何より魔力を消耗した状態で沙織と戦って、
沙織の治療にもかなりの魔力を消費している状態だ。
魔力に余裕などあるわけがない。
その事実を裏付けるというわけではないが、
沙織の攻撃によって受けた俺自身の怪我の治療は行えないでいるからな。
すでに自分では回復魔術を使えないほど魔力を消費し尽くしてしまっている。
だから気づかれてもしかたがないだろう。
北条の表情を見ればそれも分かる。
そしてその事実を翔子も感じ取っているようだ。
北条との会話の間。
翔子の瞳は不安に満ちていた。
…不安、か。
心配してもらえるような間柄ではなかったはずだが、
どう考えても今『一番』危険な状態なのは俺自身だからな。
それも仕方がないだろう。
沙織から受けた魔法の影響は確実に残っている。
本来なら早急に治療すべき状態だ。
だから、だろうか。
翔子はこの場での話を聞き流して、急いで受付へと走っていった。
沙織の事は気になるとしても、
今は親友を心配すること以上にやるべき事があるのだろう。
慌てて走り去る翔子だが、
その動きに気付いていない北条が再び尋ねてくる。
「一応聞くが、本当に大丈夫なのか?」
「ああ、問題ない」
決して弱音を吐くつもりはないからな。
例えこの状況で北条が挑んできたとしても受けて立つつもりでいる。
戦いにおいて待ったなど存在しないからな。
「どんな状況であろうと、俺の考えは変わらない」
はっきりと宣言したことで俺の言いたいことが理解できたようだ。
これ以上の追求は無駄だと判断した北条は小さく笑いながら大人しく背中を向けた。
「まあ、お前がそういうならそれでいい。
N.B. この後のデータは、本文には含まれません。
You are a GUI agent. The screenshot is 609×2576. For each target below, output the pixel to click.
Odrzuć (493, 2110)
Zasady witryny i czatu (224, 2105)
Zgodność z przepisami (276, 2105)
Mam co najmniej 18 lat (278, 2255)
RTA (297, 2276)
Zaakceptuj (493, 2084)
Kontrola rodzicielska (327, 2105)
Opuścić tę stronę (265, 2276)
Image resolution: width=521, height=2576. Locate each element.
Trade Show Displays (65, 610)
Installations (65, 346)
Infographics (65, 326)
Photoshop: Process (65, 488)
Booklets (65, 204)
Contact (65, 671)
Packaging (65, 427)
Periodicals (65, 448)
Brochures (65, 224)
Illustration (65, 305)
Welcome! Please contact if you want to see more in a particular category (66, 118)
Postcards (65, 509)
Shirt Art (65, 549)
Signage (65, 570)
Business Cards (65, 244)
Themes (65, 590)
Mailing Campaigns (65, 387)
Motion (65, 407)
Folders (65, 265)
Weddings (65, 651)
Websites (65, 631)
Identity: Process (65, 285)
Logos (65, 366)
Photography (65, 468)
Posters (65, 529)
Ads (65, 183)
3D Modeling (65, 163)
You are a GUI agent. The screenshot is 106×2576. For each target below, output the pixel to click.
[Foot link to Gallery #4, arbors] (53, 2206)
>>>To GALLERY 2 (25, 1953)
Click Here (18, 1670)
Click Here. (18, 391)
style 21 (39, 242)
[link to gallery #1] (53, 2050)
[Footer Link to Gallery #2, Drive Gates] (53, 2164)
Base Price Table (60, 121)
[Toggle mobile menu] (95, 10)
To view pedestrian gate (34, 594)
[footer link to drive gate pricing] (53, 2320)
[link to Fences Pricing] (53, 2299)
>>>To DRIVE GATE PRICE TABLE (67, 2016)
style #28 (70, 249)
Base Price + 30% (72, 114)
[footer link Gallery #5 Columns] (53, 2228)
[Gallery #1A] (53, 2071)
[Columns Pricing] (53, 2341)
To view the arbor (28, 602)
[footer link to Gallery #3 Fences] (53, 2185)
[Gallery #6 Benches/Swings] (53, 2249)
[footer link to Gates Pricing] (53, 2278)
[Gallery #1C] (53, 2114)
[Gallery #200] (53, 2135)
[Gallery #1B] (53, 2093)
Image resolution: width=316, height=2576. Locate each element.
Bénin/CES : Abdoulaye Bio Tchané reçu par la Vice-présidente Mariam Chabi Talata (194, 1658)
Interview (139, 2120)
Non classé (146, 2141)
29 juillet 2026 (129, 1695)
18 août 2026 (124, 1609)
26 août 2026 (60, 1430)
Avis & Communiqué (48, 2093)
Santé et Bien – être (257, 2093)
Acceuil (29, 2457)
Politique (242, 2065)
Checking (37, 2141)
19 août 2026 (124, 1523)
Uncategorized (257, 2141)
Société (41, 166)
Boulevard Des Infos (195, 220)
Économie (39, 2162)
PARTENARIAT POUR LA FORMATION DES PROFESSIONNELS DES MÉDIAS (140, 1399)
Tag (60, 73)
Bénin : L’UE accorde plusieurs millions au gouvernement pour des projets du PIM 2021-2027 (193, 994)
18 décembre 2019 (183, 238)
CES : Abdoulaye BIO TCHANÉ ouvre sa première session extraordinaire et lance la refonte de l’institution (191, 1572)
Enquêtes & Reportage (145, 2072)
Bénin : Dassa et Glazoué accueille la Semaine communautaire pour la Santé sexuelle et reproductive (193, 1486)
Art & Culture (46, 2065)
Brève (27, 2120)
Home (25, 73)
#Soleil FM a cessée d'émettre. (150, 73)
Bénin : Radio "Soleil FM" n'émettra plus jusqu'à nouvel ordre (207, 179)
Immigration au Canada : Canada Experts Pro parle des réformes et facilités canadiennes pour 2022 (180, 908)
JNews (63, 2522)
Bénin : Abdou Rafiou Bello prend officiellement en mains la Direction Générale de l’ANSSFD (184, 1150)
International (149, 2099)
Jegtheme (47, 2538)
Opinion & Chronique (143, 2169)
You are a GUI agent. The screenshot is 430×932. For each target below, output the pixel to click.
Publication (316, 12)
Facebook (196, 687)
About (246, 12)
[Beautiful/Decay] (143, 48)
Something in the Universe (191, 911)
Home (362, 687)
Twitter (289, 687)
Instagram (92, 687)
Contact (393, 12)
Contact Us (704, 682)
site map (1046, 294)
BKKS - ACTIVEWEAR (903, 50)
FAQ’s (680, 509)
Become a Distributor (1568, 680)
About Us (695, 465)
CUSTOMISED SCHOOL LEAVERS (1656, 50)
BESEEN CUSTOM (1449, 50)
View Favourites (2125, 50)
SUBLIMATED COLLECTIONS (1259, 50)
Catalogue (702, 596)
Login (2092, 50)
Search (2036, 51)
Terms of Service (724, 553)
でもな?俺としても弱ってる奴をいじめても面白くねえんだよ。やりたいことがあるのなら、ちゃんと『準備を整えてから』出直してきな」
俺の意図は察してくれたようだが、
北条は試合を受けなかった。
試合を行うのは簡単だが、
今は沙織を医務室へと連れて行く事を優先したのかもしれない。
今は眠っているだけとは言え、
放っておくことは出来ないようだな。
北条は沙織を抱えたまま医務室へ向かおうとしたのだが、
すぐにその足を止めて再び話しかけてきた。
「ああ、そうだ。」
一言呟いたあとで、
北条は振り返ることもせずに話しかけてくる。
「明日この会場でお前を待つ。準備が整ったらいつでも来い。万全な状態のお前と戦いたいからな。だから今日はもうゆっくり休め」
優しく語りかけられた言葉に見下すような思いは感じられなかった。
おそらく北条なりに気を使ってくれているのだろう。
その優しさが分からないほど戦いを求めているわけでもないからな。
ここは一旦、退くべきだと思う。
無言のままで頷いてみると。
こちらの思いを察してくれたのか、北条も黙って会場を出て行った。
そしてそのあとで、観客達もばらばらと試合場を離れていく。
最後に残されたのは俺だけだ。
…ふう。
一度だけ大きく深呼吸をしてみると、
思っていた以上に体が限界に近づいていることが感じられた。
怪我の治療ができないせいか、
軽く目眩を感じてしまうほどだからな。
このままでは倒れるのは時間の問題かもしれない。
それが分かっていても、
現時点で出来ることは何もなかった。
体を治療するにしても魔力が足りないからな。
ひとまず寮に戻って体を休めるべきだろう。
少し休めばそれなりに魔力がもどるはずだ。
体の治療は今日中に行えると判断してから会場を出るために歩きだす。
そして退出の手続きを行う為に受付に向かおうとしたのだが。
改めて思うように体が言う事をきかないことを自覚してしまって自分自身に苦笑してしまう。
さすがに疲れを誤魔化しきれないようだ。
足取りもふらついている。
まっすぐ歩くことさえ困難な状態だな。
それでもなんとか気力で補おうとするものの。
断続的に起きる目眩が体の限界を物語っていた。
魔力は限りなく0に近い。
意識を失って昏倒する寸前のギリギリの状態だろう。
北条が感じていた通り。
すでに自らの体を治療する為の魔力すらないからな。
今の状態なら学園最弱の生徒でも勝てるかもしれない。
そう思えるほど体力的な限界を自分でも感じている。
このザマで勝負を挑むのはさすがに無謀でしかないな。
北条に対して強がった自分に対して自虐的な笑みを浮かべながら、
ゆっくりと時間をかけて受付にたどり着く。
そして、気付いた。
受付で一人の少女が待っていることに、だ。